Traffic Segmentation Example:

Segment	Threshold	Expectation Setting
High	>100k monthly	"Strong fit. Tests: 2-3 weeks."
Mid	30k-100k	"Can support experimentation. Tests: 3-4 weeks."
Low	10k-30k	"Classic A/B testing challenging. Tests: months."
Very Low	<10k	"Traditional A/B too slow. Use heatmaps, surveys."

Implementation Phases¶

Phase 1: Extract & Design¶

Export one client's monolithic prompt from Langfuse
Identify shared vs client-specific content
Design database schema extension for client config

Phase 2: Database Schema¶

Create new agent_config table with identity, prompt content, and behavior columns
Migrate existing site_configs.agent_config JSONB data to new table
Create Pydantic models for validation

Phase 3: Langfuse Templates¶

Create ONE meta-template (agent-meta-template) with embedded tone/guardrails
Create per-agent instruction prompts (agent-{type}-instructions)
Create per-agent example prompts (agent-{type}-examples)
Test prompt assembly with placeholders

Phase 4: Router Implementation¶

Create LLM router with classification prompt
Add qualification state tracking
Unit tests for routing accuracy

Phase 5: Integration¶

Modify chat service to use router + prompt assembly
Add agent_type to conversation metadata
Feature flag for gradual rollout

Phase 6: Migration¶

Migrate first client to new system
A/B test against monolithic prompt
Roll out to remaining clients
Deprecate per-client prompts in Langfuse

Consequences¶

Positive¶

Single point of change: Update one template, all clients benefit
Guaranteed consistency: No drift between client behaviors
Faster responses: Load only relevant agent prompt (~400 tokens vs ~2000+)
Better instruction following: Smaller, focused prompts
Lower cost: Reduced token usage per request
Easier maintenance: Clear separation of concerns
Testable: Each agent can be tested independently
Configurable: Client-specific behavior via database, not prompt duplication

Negative¶

Router latency: Additional LLM call per message (~200-500ms)
Router cost: Extra ~$0.0001 per message
Complexity: More components to orchestrate
Migration effort: Significant refactoring of existing system
Edge cases: Router misclassification possible (mitigated by confidence scores)

Neutral¶

Infrastructure change: Requires prompt assembly layer
Testing strategy: Need new approach for multi-prompt system
Monitoring: Need to track router accuracy and agent usage

Alternatives Considered¶

1. Single Template with Dynamic Injection¶

One prompt template with {{response_instruction}} and {{response_examples}} swapped per phase.

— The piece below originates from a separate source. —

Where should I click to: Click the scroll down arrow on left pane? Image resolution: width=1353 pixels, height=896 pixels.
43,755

Rejected because: Still loads full prompt every time; doesn't solve maintenance problem of per-client prompts.

2. Rule-Based Router¶

Python logic with keyword matching instead of LLM classification.

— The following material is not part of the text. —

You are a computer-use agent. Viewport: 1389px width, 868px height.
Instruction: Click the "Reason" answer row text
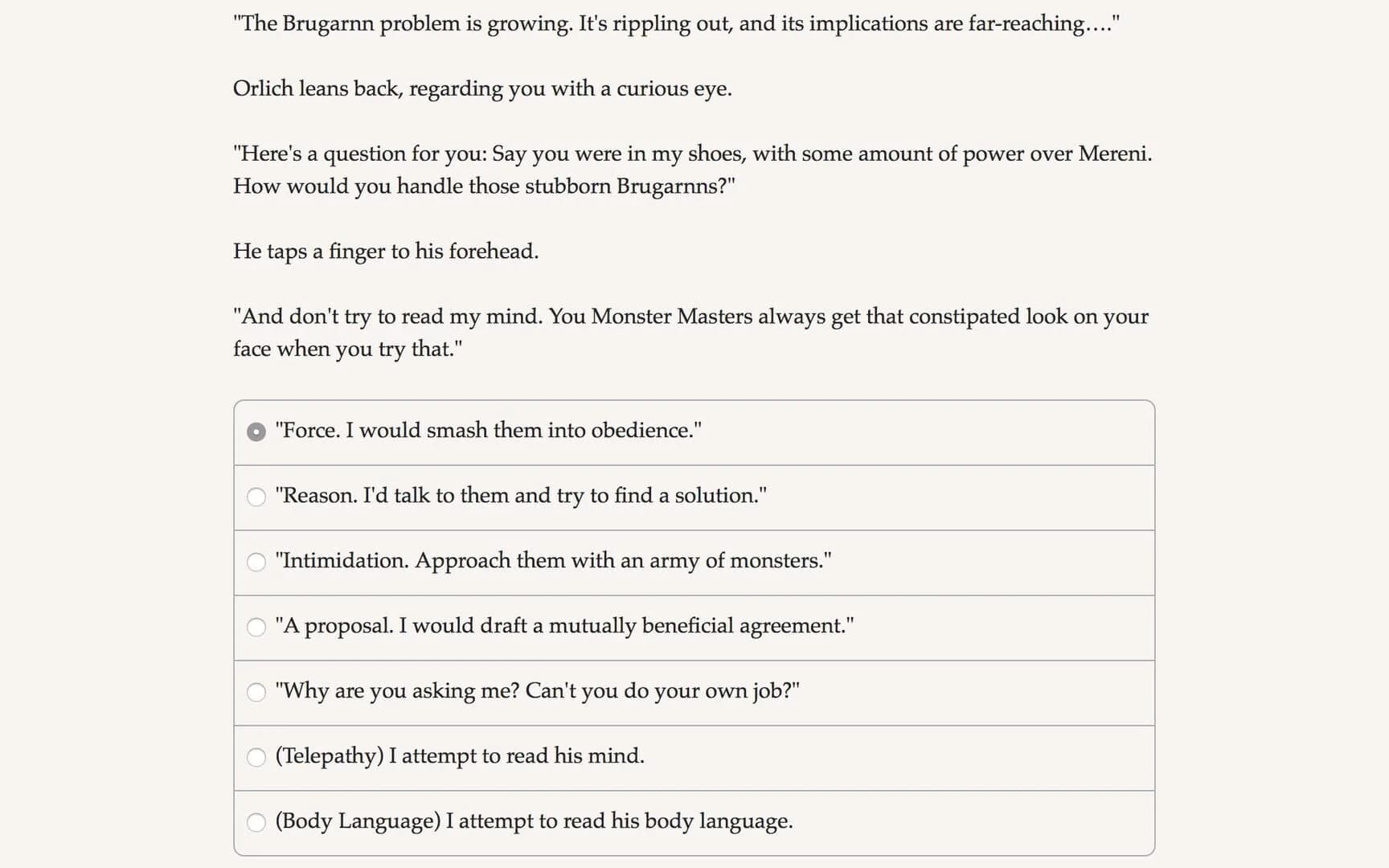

Rejected because: Misses nuanced cases; requires constant rule updates; less adaptable.

3. Prompt Compression¶

Reduce monolithic prompt size through aggressive compression.

Rejected because: Doesn't solve instruction following issues; still one massive document per client.

4. Fine-Tuned Model¶

Train a custom model on sales conversations.

Rejected because: High cost; less flexible; harder to iterate on behavior.